In 2012, University of California, Berkeley economist Enrico Moretti wrote The New Geography of Jobs. He highlighted research showing that one high-tech job, such as a software engineer (like the ones at VeloBit), has the potential to create five more non high-tech jobs in the same city, such as waitresses or cab drivers. If the multiplier does exist, even at a multiple of less than five, it makes the Massachusetts headquartering of a tech company like VeloBit particularly painful for Rhode Island. Though VeloBit is owned by Western Digital, it is still located in, MA, now employs close to twenty people, and is growing. What if VeloBit was instead founded in Rhode Island, and currently staffing twenty people in a Providence office? Moretti’s multiplier suggests the potential for an additional hundred jobs, and Rhode Island could sorely use them.

In exchange for research support, the University of Rhode Island held a partial-ownership stake in VeloBit, and presumably realized financial gains from its sale. Though any sum can be argued a pittance relative to the potential for a successful, Rhode Island-based, job-generating company. So why exactly was VeloBit founded in Massachusetts? The answer, according to Yang, is pretty simple. Duncan McCallum was running the commercial operations of the firm, and he lives in Boston; not rocket science. As many entrepreneurs are aware, venture capitalists don’t stroll down the street doling out wads of cash to techies.
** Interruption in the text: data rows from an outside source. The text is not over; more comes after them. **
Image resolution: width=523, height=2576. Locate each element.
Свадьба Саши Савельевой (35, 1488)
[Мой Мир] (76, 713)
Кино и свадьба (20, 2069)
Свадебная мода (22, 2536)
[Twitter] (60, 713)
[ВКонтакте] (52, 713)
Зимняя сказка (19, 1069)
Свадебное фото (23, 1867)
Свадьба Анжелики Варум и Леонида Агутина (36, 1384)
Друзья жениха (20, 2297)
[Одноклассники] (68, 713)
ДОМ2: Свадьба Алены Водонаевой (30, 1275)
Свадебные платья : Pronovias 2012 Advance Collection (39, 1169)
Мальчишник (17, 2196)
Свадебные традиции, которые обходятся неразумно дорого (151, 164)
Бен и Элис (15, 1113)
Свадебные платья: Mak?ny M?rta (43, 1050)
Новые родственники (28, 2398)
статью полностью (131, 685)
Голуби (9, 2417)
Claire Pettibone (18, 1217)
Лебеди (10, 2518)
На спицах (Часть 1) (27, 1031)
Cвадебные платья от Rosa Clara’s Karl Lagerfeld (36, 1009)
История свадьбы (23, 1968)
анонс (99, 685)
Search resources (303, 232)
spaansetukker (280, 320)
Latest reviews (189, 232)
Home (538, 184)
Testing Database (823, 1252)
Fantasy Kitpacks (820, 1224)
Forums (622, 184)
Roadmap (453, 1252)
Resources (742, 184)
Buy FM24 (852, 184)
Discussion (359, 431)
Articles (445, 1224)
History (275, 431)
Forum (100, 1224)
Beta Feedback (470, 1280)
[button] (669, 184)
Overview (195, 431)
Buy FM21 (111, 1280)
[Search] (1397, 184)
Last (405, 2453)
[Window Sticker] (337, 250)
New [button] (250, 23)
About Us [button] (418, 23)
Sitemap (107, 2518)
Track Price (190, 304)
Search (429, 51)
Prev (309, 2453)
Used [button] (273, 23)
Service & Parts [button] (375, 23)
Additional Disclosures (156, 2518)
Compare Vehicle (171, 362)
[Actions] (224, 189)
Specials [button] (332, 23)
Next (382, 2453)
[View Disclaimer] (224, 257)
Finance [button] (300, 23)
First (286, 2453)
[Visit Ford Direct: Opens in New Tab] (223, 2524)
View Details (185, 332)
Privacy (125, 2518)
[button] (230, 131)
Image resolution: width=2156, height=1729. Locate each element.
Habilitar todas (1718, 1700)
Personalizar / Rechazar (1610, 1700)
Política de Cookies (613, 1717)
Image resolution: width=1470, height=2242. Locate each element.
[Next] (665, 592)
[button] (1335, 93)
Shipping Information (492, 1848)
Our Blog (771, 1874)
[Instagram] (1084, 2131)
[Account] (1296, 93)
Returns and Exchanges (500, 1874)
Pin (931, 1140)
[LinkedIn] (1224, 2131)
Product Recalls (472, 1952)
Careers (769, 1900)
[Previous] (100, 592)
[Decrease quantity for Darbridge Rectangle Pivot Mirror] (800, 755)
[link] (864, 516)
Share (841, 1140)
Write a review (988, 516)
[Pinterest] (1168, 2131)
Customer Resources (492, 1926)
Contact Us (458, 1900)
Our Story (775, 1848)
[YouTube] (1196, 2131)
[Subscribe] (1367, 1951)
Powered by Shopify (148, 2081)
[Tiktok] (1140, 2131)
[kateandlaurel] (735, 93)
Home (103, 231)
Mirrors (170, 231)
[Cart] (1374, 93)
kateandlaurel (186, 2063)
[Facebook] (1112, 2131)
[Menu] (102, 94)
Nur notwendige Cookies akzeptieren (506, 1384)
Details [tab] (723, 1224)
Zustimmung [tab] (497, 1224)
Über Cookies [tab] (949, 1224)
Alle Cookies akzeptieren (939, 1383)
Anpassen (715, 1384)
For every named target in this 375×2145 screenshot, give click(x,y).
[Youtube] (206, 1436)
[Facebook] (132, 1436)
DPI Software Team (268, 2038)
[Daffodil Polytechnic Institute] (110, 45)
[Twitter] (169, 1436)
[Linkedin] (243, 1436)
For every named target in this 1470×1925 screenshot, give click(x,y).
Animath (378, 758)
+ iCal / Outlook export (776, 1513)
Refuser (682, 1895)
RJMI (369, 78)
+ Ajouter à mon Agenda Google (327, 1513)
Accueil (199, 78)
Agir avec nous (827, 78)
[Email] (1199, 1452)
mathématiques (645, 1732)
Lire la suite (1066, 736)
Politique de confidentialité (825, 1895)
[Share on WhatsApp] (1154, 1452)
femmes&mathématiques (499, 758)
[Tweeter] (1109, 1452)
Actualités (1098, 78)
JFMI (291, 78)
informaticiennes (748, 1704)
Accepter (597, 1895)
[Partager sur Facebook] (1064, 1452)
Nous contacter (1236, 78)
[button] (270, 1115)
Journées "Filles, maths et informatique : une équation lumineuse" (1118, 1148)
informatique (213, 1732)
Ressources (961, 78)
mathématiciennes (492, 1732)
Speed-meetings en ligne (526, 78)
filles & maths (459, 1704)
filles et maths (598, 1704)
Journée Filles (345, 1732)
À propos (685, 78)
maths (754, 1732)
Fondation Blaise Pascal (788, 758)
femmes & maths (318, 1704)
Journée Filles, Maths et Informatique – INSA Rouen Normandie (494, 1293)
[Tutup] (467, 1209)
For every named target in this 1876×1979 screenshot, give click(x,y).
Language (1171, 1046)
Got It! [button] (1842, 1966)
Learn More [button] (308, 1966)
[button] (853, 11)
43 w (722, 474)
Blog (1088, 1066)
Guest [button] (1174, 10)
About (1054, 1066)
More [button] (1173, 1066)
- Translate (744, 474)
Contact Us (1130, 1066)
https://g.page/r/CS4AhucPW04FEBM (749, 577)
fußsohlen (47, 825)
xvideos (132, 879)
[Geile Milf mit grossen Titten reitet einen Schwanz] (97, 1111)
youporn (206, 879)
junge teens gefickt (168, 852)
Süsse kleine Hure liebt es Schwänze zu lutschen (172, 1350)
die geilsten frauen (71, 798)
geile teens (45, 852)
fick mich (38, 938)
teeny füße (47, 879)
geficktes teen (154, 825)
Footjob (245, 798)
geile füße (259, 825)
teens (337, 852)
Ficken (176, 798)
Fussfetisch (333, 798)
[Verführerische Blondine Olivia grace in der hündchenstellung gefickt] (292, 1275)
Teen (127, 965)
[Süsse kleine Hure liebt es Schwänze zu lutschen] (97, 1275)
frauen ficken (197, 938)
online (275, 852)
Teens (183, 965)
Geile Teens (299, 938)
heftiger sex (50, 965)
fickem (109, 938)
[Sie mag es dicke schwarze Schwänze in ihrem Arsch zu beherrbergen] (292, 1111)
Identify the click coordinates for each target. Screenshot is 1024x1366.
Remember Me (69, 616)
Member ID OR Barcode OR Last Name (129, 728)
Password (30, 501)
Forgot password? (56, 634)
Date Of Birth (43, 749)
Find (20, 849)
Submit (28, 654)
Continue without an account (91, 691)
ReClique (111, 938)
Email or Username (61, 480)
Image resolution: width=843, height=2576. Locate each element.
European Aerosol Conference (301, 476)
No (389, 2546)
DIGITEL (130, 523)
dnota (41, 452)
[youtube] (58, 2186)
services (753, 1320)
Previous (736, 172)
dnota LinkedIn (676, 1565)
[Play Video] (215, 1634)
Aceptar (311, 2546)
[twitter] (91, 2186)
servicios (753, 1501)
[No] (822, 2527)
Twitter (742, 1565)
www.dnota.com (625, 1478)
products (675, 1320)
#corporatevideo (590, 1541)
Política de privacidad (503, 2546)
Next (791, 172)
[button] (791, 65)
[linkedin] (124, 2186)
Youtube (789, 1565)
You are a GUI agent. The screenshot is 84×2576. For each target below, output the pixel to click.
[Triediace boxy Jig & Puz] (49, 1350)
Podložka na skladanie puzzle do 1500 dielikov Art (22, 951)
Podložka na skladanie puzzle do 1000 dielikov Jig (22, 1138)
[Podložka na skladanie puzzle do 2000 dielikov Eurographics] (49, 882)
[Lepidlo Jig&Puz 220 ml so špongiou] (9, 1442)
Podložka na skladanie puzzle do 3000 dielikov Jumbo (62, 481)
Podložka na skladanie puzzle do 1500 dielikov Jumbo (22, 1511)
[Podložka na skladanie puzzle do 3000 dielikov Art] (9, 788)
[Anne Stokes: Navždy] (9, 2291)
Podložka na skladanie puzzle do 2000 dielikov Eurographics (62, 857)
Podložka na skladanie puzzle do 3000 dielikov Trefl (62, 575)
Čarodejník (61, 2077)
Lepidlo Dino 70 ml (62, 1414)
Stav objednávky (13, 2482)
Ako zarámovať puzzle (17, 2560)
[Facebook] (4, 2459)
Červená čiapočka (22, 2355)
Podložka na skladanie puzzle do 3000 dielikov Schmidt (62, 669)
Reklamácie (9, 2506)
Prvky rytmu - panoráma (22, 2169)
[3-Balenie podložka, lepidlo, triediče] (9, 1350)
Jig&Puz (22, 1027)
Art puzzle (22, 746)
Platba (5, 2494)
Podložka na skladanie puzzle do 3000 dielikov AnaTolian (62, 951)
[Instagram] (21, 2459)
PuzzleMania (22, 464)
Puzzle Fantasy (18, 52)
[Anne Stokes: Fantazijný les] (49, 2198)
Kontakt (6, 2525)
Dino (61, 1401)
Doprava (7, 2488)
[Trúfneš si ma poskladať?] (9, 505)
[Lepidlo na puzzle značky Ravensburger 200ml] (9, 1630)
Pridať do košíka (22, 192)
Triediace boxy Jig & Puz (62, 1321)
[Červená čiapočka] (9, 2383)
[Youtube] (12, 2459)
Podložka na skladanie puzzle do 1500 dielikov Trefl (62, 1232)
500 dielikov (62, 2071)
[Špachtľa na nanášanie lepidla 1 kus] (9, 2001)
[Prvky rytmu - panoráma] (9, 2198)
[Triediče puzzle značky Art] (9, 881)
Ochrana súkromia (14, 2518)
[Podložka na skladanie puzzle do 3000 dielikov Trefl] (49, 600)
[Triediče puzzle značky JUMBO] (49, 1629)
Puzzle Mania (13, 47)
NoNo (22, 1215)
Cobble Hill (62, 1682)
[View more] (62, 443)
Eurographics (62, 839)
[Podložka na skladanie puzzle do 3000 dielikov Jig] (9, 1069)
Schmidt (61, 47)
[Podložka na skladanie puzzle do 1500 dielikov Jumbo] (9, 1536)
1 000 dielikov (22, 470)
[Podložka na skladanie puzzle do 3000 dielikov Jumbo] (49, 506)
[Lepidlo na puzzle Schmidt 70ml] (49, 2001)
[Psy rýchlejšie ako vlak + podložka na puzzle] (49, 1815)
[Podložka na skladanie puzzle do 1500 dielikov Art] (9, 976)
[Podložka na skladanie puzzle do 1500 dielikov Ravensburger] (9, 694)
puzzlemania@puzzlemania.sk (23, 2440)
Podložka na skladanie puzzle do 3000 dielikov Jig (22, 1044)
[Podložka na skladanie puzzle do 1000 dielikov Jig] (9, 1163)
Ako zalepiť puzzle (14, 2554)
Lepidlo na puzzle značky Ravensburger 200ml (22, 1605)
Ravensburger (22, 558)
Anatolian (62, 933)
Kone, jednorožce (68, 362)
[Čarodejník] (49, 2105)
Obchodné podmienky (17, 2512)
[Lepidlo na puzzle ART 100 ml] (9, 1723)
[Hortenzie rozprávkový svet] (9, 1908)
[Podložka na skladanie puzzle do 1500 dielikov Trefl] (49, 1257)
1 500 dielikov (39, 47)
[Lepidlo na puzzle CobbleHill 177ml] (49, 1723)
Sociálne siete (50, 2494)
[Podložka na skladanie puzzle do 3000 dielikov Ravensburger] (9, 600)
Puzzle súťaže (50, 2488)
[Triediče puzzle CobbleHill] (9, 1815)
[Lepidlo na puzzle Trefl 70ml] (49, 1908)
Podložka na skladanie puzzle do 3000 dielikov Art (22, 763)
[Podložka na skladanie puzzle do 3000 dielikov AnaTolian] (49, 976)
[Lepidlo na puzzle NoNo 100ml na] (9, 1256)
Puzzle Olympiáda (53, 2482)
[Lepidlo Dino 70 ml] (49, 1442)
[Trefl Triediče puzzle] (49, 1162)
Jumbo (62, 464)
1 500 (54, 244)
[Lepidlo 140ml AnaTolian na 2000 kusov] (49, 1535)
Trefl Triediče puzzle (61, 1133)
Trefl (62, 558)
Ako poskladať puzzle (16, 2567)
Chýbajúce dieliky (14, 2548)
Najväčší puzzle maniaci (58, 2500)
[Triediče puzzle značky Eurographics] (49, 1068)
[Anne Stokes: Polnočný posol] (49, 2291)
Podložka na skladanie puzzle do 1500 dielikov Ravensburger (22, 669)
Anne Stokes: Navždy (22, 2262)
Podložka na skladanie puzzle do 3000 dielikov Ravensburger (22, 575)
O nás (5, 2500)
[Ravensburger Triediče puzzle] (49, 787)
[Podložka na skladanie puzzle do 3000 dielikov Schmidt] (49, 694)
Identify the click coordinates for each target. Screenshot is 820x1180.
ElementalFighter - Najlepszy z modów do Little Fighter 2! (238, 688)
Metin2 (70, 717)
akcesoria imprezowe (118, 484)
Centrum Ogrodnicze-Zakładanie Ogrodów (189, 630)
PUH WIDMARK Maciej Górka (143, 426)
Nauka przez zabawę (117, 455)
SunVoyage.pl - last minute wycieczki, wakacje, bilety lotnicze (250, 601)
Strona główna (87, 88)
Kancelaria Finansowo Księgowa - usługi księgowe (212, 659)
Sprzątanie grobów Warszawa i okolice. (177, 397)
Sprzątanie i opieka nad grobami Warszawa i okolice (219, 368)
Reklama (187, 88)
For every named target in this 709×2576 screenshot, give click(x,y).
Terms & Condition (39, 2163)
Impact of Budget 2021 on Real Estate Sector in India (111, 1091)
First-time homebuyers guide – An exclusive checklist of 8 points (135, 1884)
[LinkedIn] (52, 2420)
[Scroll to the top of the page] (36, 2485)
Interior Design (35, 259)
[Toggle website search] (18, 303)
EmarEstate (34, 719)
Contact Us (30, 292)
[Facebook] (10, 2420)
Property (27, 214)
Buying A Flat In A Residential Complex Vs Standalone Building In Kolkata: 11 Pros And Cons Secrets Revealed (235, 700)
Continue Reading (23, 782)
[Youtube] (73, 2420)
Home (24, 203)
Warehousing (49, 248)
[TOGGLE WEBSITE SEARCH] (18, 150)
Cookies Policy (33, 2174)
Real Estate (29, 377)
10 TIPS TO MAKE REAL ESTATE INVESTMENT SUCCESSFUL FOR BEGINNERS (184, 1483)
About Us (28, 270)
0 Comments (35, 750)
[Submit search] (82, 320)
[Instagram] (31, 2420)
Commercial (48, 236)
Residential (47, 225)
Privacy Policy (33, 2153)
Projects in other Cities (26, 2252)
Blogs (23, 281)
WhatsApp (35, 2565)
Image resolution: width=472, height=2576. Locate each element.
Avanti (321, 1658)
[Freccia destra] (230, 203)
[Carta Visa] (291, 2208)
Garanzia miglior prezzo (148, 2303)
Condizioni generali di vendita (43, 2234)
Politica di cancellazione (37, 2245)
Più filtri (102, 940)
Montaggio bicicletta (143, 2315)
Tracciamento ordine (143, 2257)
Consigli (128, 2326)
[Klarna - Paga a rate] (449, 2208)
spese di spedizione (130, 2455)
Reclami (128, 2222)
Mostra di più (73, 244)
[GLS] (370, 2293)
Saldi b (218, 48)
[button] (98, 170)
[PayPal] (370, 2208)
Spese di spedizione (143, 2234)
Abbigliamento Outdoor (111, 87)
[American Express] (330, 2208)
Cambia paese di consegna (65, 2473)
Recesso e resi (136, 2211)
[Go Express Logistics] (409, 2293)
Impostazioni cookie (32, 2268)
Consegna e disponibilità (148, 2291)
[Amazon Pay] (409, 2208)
Yang was fortunate enough to be introduced to a venture capitalist—someone who could help him commercialize his research and make an impact—and he wasn’t going to complain where they were based. “If the partner is here, we can do it here” Yang said of Rhode Island. “I would like to do it in Rhode Island.”

Innovative ideas should not be confined to certain geographies, nor should the money and brainpower to propel them. Today, VeloBit is a Massachusetts company, and that’s fine. However, to spur growth in the future, Rhode Island needs to do two things.  First, the state should realize that VeloBit and companies like it can be valuable assets in helping to repair a battered, sluggish economy. Say it, out loud. Second, get proactive. A culture needs to be forged, where, when someone has a good idea, there is willing partnership within the state, especially in the private sector, to help them achieve it. There have surely been other instances in Rhode Island similar to VeloBit. At this rate, there will surely be more. Where there is smoke, there is fire. We need to put it out. “We have the talent, we have the people” said Yang. “Rhode Island can be a great state to grow business.”